Information supplied:
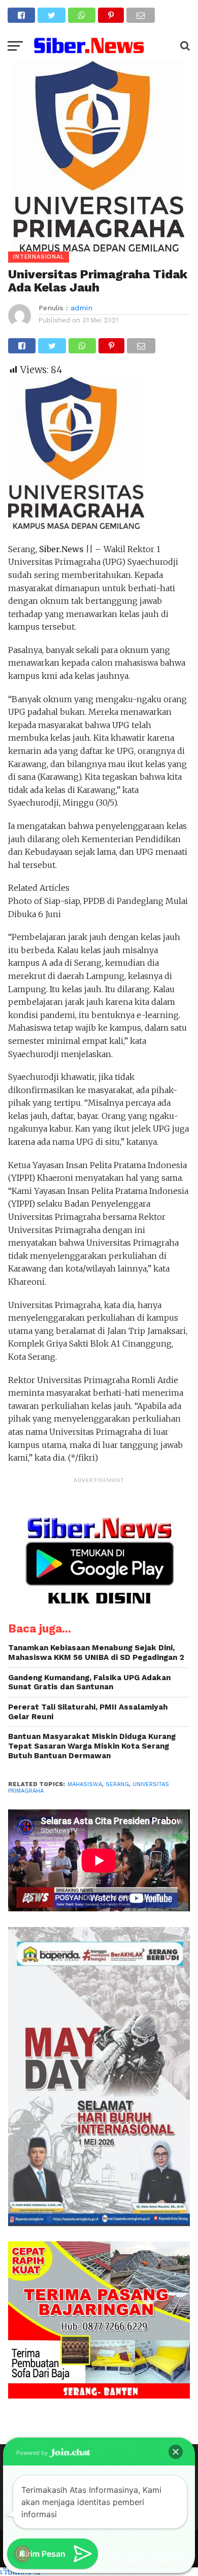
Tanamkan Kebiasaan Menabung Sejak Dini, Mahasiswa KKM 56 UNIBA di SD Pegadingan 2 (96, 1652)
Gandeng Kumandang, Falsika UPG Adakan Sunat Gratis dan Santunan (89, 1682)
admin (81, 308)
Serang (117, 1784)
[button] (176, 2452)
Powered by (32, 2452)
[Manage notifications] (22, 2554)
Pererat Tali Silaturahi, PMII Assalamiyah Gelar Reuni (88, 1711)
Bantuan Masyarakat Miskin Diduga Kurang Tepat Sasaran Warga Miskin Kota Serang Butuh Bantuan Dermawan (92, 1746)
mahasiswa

How to complete this task:
Every line of the listing above that contains "Serang" is to be copied.

Solution to this task:
Serang (117, 1784)
Bantuan Masyarakat Miskin Diduga Kurang Tepat Sasaran Warga Miskin Kota Serang Butuh Bantuan Dermawan (92, 1746)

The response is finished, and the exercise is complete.